#### [Passage for review]
<<<<

The future began in September of 1999 with an urban cartography experiment by designer, global nomad, and culture connoisseur Wayne Berkowitz. Superfuture.com, an interactive online travel and shopping guide to over 150 (and counting) urban epicentres around the world, was spurred by an interactive map of Tokyo. Initially made to capture the saturated commercial chaos and congestion of the metropolis, visiting culture buffs saw a raw experience of the concrete jungle. “I have decided for you what to see, and in Tokyo, that usually means the streets,” said Berkowitz, introducing me to the site. The former industrial and magazine designer decided to abandon print for Internet hyperspace, creating urban sprawl built on simulacra. Visitors can contribute up-to-date information and review stores, galleries, cafes, and hotels that accompany each Supermap. The shape of Superfuture parallels the fluidity of a growing cityscape, while absorbing every progressive cultural trend along the way.
The participation from other expert global consumers of the Web 2.0 generation has affected a growing consciousness. You can purchase Superfuture Tshirts online (printed on the most expensive Japanese T-shirts in the world), and book custom-tailored Supervacations, with concierge service and hotel accommodations. Or, if you’re just staying in your own city, chances are Superfuture still knows more about what’s going on than you do. Its discursive global identity grew with the birth of an online community— supertalk. superfuture.com—in 2004.

>>>>

#### [Using the information]
a) In the passage on Superfuture, rewrite the section from "The participation from" up to and including "supertalk. superfuture.com—in 2004.", substituting "personal guide service" for "concierge service".
b) Answer these questions using the passage on Superfuture:
(i) In what month and year did the future begin, according to the passage?
(ii) An interactive map of which city spurred Superfuture.com?
(iii) In what year was the online community born?
The lines that follow have no connection to the passage on Superfuture.

#### [Data excerpts]
<<<<

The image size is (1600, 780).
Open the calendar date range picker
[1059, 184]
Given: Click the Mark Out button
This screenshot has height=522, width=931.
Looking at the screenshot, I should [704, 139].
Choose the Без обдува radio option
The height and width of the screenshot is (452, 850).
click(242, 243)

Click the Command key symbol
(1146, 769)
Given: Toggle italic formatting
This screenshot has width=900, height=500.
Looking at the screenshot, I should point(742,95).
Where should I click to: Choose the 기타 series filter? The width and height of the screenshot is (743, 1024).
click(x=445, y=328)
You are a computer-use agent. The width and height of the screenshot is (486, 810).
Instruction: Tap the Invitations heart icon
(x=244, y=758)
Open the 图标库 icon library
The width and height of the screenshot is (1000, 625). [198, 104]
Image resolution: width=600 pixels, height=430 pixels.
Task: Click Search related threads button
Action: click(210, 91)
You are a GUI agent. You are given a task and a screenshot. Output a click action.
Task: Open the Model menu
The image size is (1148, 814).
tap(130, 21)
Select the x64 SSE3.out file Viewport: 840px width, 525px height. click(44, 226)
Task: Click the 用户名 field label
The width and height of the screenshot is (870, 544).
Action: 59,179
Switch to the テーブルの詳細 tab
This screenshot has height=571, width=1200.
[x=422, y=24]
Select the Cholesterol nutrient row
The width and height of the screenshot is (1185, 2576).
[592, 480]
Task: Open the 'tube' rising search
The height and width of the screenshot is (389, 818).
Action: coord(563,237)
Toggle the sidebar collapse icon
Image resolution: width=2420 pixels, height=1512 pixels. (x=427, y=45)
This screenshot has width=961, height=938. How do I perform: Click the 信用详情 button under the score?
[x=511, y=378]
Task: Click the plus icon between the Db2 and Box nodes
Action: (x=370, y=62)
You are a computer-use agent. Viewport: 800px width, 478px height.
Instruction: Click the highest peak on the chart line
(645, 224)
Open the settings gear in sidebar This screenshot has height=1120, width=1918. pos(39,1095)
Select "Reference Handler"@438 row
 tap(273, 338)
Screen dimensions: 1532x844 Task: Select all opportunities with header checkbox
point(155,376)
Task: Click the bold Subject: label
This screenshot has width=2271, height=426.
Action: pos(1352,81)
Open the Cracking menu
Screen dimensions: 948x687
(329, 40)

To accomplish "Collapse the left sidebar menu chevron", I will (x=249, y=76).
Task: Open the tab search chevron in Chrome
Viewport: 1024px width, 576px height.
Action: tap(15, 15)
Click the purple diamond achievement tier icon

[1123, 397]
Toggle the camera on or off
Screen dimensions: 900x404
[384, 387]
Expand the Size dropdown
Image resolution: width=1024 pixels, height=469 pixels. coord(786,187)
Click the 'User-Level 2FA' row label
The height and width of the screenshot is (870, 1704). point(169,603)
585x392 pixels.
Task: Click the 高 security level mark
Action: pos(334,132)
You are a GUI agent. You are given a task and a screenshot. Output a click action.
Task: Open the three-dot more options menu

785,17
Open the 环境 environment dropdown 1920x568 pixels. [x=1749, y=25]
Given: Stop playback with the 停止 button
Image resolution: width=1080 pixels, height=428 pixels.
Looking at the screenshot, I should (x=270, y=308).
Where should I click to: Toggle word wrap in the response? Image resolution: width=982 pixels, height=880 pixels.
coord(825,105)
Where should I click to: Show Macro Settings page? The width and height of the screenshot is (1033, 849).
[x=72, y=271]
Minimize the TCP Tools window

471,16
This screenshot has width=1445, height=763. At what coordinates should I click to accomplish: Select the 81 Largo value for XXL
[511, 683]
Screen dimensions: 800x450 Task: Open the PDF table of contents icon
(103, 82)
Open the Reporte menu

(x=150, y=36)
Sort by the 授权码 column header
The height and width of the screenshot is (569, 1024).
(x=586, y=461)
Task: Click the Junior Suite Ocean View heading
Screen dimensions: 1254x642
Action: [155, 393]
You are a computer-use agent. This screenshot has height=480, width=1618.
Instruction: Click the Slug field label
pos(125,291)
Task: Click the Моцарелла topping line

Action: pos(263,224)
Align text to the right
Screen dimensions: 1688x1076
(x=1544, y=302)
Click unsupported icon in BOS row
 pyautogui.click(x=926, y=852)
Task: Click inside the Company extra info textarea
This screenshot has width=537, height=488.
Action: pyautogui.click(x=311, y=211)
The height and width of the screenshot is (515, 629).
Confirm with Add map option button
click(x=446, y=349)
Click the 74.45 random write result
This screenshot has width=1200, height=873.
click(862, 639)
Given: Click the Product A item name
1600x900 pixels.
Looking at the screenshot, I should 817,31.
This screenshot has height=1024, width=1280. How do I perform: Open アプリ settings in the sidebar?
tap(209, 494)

>>>>

#### [Numbered responses]
a)
The participation from other expert global consumers of the Web 2.0 generation has affected a growing consciousness. You can purchase Superfuture Tshirts online (printed on the most expensive Japanese T-shirts in the world), and book custom-tailored Supervacations, with personal guide service and hotel accommodations. Or, if you’re just staying in your own city, chances are Superfuture still knows more about what’s going on than you do. Its discursive global identity grew with the birth of an online community— supertalk. superfuture.com—in 2004.

b)
(i) September of 1999
(ii) Tokyo
(iii) 2004